Augmented Reality, Virtual Reality and Digital Simulations
Spatial computing is a technology that enables computers to blend in with the physical world. Spatial computing uses a combination of software and sensors to take real world inputs and turn them into realistic virtual outputs. The main types of spatial computing technologies are Augmented Reality (AR) and Virtual Reality (VR).
AR and VR both use digital simulations to create digital environments that appear to exist in the physical world. A simulation is an imitation of a real-world process or system. Simulations are used:
- To help people train for dangerous or difficult jobs
- To predict an outcome based on a set of inputs (data)
- To observe abstract concepts in a more concrete and experiential way
- To test a product under certain conditions.
Explore this video to learn more about VR’s use in education: 'Metaverse school' teachers students using VR (Reuters, 2:38).
The table below contains a variety of digital simulations you can explore for use in your programming that don’t involve the use of VR or AR. Once again consider how the Substitution, Augmentation, Modification and Redefinition (SAMR) Model can be applied to the types of simulation tools discussed in this section.
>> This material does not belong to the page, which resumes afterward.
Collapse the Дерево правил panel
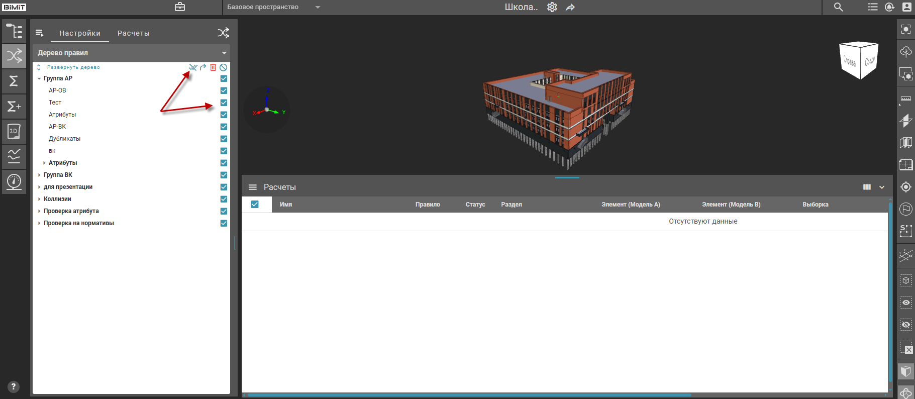The height and width of the screenshot is (399, 915). coord(224,53)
| Digital Simulation | Description | Cost |
|---|---|---|
| PhET | PhET - STEM - conduct virtual experiments and simulations | Free, *available offline with app |
| Virtual Microscope | Virtual Microscope - 3D models of real earth specimens | Free |
| JavaLab | JavaLab - conduct virtual experiments and simulations | Free |
| SimBucket | SimBucket - conduct virtual experiments and simulations | Free |
| *Gizmos | Gizmos - conduct virtual experiments and simulations | Has free and paid simulations |
*Requires creating an account. Ensure you ask your program lead before creating an account!
Automated Systems
Automated Systems describe any kind of mechanical process that is controlled by software to complete tasks on its own. As AI technology gets better, automated systems can be used more and more to help humans with mundane, dangerous or challenging tasks. An automated system uses sensors to collect and monitor data in real-time to make a decision.
An example of a very simple automated system is a thermostat.
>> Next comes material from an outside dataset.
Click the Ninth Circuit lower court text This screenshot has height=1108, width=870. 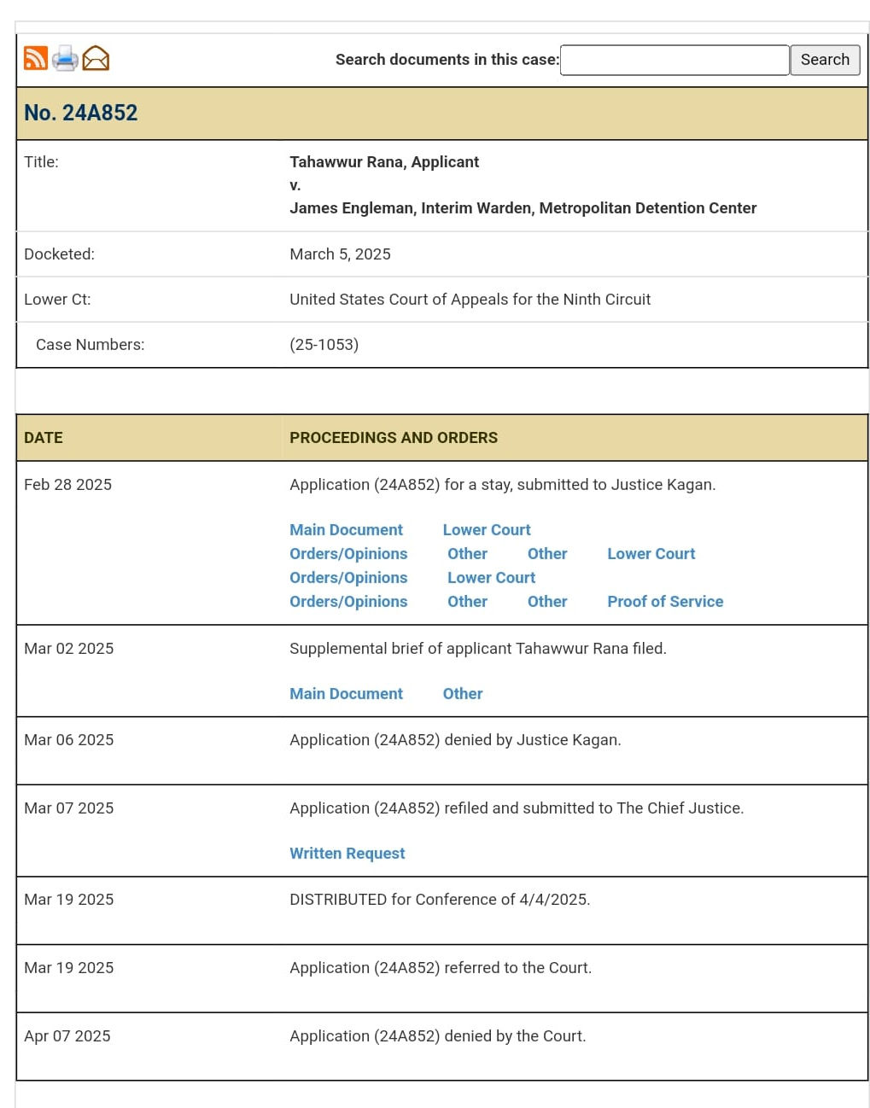click(x=470, y=300)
- It has a temperature sensor inside that collects the current temperature
- The software is programmed to react to certain conditions based on the incoming data
- The thermostat then makes a decision based on the incoming data and its programming to carry out its task; raising, lowering or maintaining the current temperature.
All automated systems follow a similar routine to the one above by sensing its environment, collecting data, interpreting the data, and then making a decision based on the interpretation. Some examples of automated systems that make things easier for humans are:
- Sensors that monitor soil moisture and activate a sprinkler system when the moisture level isn’t in optimal range.
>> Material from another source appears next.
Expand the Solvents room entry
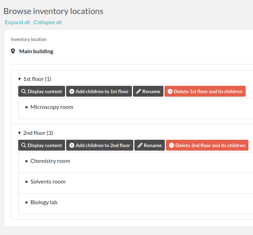This screenshot has height=235, width=253. 27,182
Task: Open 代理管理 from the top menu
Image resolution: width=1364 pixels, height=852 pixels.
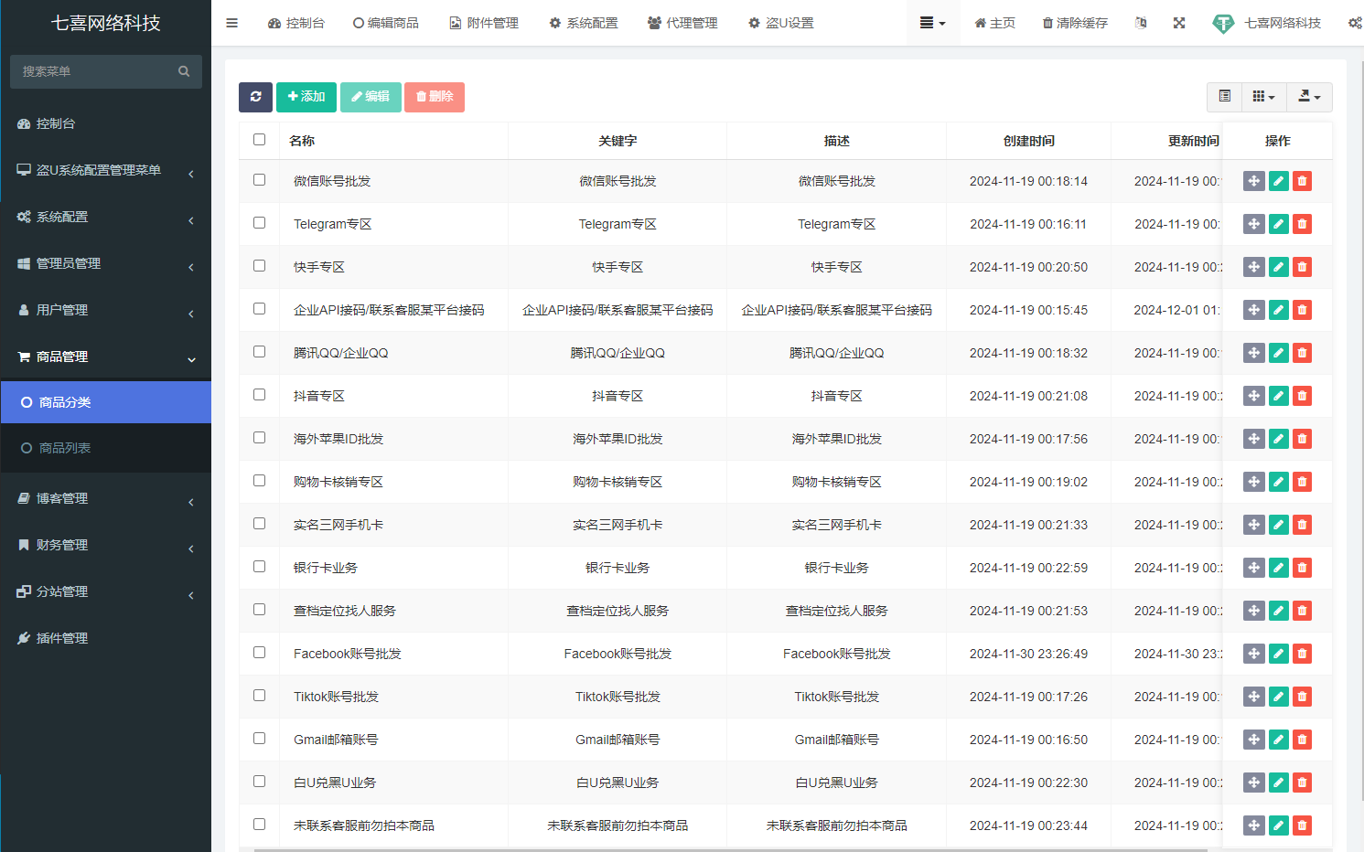Action: [682, 22]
- Sensors on the front of a car that trigger a warning and pump the brakes when it comes too close to another vehicle.
- Sensors that scan food products on an assembly line and sort out any products that aren’t to manufacturers’ standards.
- Sensors that monitor humidity and temperature in an at risk forest to provide an early warning of a forest fire.
Activity 10: Automate to Innovate
Complete this activity in your Module Workbook or on your own device.
Reflection Questions:
1. Can you think of two examples of automation that you or your participants might interact with? This could involve the food you eat, the products you use or be related to a hobby or job.
2. Do any STEM concepts come to mind? Note those down as well.
Examples could include:
- Baby carrots come in a uniform size and shape. (Agriculture, Manufacturing)
- The scales and sensors at the self-checkout machine at the store can tell if you’ve missed scanning a product. (Math, Engineering)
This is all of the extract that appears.